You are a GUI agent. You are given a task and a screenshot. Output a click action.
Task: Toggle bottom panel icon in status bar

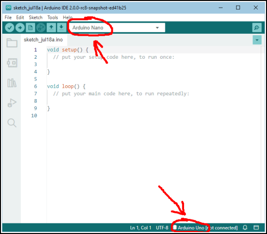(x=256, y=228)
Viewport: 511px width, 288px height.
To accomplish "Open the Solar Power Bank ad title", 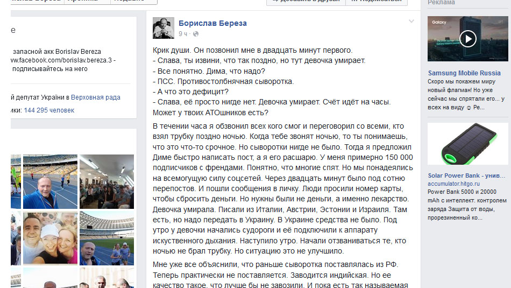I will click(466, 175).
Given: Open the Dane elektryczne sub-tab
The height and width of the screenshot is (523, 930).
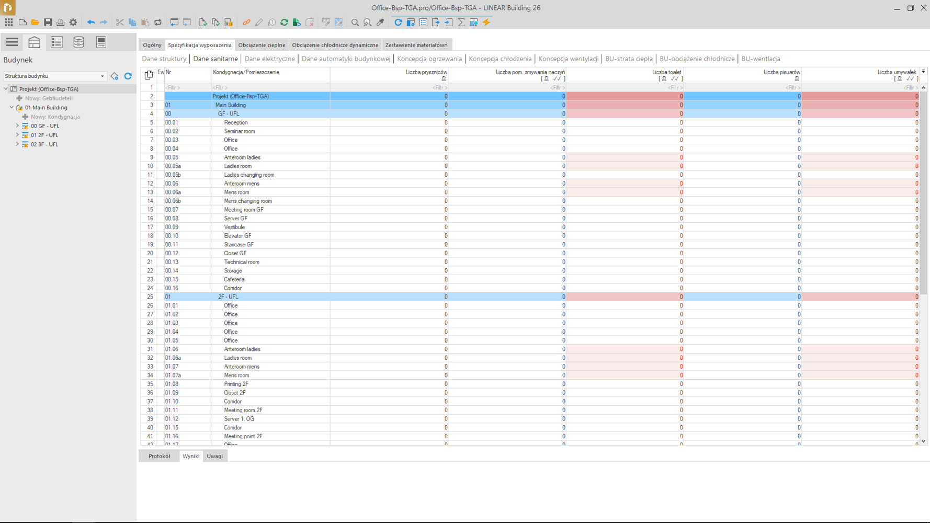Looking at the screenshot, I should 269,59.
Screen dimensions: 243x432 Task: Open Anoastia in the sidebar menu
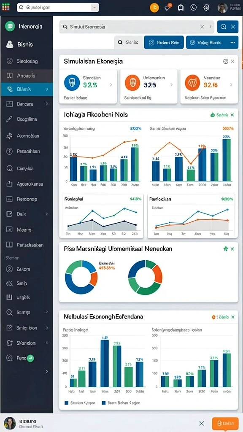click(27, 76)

---

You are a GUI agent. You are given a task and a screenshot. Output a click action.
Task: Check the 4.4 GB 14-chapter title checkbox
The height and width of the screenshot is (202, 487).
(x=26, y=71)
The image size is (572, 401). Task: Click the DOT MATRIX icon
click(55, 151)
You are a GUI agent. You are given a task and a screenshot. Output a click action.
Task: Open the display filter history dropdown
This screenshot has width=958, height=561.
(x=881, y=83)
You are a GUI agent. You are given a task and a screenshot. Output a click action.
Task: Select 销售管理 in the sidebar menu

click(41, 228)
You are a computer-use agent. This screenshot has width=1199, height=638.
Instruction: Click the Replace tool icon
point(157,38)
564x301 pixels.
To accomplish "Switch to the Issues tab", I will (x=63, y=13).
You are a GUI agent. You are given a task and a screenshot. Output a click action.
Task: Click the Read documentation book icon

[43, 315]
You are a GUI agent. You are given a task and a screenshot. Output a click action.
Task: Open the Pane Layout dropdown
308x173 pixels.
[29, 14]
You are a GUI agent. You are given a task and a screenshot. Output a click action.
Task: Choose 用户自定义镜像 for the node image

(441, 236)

§ Prompt
Wherever a line of the data holds "dropdown", copy that line.

§ Output of the exercise
Task: Open the display filter history dropdown
Task: Open the Pane Layout dropdown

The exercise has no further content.